Tool definitions are prompts. Most teams write them like API docs and then wonder why the model calls them at the wrong moments, with the wrong arguments, or not at all. Six rules we follow that flip this.

READ · 8 MIN UPDATED · 2026-04-03 BY · PINTOED AI STUDIO

The framing

A tool definition has three parts: name, description, parameters. The model reads all three before deciding to call the tool. The description is, for all practical purposes, a prompt that runs every time the model evaluates that tool. Treat it like one.

The companion piece on tool-use vs structured output covers when to reach for tools at all. This post is about: given that you're writing tools, what makes one the model uses well.

Rule 1: Name like a verb the model would already use

Bad: customer_data_retrieval_v2. Good: get_customer.

The model picks tools partly by lexical match — "I need to find this customer" pattern-matches to get_customer faster than to customer_data_retrieval_v2. Names are verbs, plus an object. Skip the version suffix and the module prefix. The system prompt can explain what subsystem these belong to if it matters.

Rule 2: Describe what to use it for, not what it does

Bad: "Returns a JSON object containing the customer record fields." Good: "Use this when you need to look up a customer by ID. Returns name, email, plan tier, and account status."

The model's question isn't "what does this function return." It's "should I call this now?" Lead with the trigger, follow with the return shape. The first sentence of the description should answer the question "in what situation should I call this tool."

Rule 3: Mention what NOT to use it for

Good: "Use this to look up a customer by ID. Don't use this to search for customers by name — use search_customers instead."

Negative space matters. When two tools are adjacent in function, telling the model where each one stops lets it pick the right one. The "don't use this for X — use Y instead" phrasing transfers the model's attention to Y when X isn't the fit.

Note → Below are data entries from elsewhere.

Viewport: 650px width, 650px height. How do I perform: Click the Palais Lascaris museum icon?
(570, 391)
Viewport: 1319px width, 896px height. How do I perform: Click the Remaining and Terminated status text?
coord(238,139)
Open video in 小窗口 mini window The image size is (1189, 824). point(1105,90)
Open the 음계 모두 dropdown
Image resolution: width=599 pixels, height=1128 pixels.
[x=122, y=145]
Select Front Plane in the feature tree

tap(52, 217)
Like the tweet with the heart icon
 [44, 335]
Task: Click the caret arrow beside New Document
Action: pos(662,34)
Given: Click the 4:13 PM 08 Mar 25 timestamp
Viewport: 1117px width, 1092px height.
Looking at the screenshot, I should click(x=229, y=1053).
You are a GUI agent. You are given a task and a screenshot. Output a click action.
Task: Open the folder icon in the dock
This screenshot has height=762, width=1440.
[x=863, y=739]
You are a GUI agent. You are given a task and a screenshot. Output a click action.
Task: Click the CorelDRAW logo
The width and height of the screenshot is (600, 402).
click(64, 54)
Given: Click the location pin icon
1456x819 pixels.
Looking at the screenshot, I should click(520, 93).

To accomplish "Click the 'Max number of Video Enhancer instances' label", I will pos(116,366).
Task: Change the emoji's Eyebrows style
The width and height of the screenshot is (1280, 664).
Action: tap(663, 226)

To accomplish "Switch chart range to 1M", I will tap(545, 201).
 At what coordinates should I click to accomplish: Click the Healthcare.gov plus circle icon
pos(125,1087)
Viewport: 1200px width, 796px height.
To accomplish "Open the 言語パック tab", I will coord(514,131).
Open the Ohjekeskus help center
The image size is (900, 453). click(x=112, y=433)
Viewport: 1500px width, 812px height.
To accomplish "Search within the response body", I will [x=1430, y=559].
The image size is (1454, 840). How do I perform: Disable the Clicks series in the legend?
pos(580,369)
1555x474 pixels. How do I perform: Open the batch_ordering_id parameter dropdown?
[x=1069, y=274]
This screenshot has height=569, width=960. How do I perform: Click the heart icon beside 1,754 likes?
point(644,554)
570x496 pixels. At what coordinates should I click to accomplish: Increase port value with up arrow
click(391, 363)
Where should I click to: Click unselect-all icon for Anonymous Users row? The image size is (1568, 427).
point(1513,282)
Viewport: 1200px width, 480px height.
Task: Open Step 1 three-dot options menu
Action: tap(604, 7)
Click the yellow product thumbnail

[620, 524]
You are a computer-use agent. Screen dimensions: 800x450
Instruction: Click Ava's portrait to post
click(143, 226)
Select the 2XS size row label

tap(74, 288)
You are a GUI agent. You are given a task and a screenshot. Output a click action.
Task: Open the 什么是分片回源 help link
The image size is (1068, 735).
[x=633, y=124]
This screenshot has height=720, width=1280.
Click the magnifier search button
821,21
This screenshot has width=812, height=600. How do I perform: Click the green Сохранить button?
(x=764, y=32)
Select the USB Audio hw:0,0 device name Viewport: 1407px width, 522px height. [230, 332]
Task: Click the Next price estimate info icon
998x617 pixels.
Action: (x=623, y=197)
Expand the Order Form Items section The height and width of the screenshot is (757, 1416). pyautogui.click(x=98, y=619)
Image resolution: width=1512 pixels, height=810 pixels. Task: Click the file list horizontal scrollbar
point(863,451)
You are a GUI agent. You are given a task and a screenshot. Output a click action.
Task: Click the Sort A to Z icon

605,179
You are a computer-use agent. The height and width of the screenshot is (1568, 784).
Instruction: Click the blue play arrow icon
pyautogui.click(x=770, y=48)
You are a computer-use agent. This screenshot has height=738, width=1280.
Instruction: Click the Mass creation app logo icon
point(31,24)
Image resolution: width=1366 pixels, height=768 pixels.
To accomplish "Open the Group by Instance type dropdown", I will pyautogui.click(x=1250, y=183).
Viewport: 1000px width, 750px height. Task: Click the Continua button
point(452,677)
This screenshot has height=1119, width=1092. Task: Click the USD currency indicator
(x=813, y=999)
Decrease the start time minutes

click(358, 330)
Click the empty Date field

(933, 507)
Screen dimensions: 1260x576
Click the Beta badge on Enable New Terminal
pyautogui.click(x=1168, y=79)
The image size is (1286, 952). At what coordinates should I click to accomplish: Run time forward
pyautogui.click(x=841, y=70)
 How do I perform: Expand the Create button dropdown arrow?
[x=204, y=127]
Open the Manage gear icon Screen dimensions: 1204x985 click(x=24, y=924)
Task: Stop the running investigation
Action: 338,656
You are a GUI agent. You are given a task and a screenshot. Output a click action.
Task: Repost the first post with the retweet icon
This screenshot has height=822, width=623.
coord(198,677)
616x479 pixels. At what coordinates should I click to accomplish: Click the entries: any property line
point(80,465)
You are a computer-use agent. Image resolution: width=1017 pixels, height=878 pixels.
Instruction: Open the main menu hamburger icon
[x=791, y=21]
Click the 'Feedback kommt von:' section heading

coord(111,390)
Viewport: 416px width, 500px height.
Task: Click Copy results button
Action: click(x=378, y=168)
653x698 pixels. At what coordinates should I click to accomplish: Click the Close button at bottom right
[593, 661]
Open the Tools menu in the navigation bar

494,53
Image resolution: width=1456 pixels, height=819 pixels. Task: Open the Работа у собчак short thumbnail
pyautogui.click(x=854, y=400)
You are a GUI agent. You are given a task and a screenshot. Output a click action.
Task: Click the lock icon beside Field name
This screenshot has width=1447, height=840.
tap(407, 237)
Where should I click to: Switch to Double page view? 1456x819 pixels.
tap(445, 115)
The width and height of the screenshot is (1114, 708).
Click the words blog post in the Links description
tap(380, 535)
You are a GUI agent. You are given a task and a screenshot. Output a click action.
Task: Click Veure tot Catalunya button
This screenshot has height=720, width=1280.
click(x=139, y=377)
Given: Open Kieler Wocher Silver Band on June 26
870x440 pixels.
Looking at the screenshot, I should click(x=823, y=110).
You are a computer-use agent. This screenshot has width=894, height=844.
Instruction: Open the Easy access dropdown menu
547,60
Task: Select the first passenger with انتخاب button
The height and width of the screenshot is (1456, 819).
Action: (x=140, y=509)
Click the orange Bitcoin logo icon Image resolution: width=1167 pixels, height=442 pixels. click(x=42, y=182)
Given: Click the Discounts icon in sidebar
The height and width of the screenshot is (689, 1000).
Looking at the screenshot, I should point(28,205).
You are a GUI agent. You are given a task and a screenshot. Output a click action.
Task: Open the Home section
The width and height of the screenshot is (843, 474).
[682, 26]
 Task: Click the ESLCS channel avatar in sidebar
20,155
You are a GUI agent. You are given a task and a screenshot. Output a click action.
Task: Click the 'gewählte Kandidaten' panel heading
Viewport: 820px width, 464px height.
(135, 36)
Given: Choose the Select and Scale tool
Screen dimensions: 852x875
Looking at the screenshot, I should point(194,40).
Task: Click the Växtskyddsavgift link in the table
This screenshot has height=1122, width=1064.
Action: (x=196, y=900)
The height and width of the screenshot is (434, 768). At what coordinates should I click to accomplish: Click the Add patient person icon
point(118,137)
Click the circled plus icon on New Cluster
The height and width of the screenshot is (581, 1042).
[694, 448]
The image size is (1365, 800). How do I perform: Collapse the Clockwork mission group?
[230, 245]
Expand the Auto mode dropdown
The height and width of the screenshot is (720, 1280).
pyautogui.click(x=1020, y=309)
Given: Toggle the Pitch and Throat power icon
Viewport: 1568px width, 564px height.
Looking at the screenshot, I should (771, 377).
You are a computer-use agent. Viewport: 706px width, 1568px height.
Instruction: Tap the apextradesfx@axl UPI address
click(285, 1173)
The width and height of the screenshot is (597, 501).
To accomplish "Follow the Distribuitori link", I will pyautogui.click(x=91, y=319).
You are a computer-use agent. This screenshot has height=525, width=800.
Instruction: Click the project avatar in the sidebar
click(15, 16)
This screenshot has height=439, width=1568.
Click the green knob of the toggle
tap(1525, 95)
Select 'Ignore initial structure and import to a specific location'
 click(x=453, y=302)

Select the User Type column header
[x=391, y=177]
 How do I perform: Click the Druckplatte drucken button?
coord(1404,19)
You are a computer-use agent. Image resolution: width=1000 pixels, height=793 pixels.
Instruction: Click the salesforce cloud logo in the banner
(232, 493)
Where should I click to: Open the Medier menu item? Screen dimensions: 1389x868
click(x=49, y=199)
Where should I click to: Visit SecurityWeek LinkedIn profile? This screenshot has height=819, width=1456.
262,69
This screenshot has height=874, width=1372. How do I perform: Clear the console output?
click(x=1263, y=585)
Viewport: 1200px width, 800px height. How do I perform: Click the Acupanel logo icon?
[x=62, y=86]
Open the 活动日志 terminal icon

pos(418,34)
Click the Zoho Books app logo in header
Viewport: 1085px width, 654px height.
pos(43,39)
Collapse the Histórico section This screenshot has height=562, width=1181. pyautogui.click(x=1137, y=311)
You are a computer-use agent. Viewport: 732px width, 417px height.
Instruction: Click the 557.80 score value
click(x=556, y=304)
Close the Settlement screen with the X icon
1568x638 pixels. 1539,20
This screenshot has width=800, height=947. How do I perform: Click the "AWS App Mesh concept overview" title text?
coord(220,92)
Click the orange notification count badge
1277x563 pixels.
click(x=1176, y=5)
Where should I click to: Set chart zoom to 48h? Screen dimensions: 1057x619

Rule 4: Make required parameters obviously required

Bad: filters: object with a schema buried in the description. Good: customer_id: string (required) — the unique customer ID, format "cus_*".

Parameter descriptions should include format hints, examples, and units. The model fills parameters by guessing from conversation context — if the format is "cus_*" but you don't mention it, expect it to call your tool with the customer's email instead. Spell out the format. Give an example.

Rule 5: Return errors that the model can act on

The model receives the tool's response on the next turn and decides what to do with it. If the response is "Error 500" the model has nothing to work with. If the response is "Error: customer not found. Try search_customers with the name or email instead," the model recovers cleanly.

This is server-side, not part of the tool definition, but it's the same skill. Tool error messages are prompts to the future-self of the agent. Write them that way.

Rule 6: Fewer tools, broader scope

Teams routinely ship agents with 30+ tools. The model gets worse at picking. Cognitive load applies to the model the same way it does to a human reading an API surface.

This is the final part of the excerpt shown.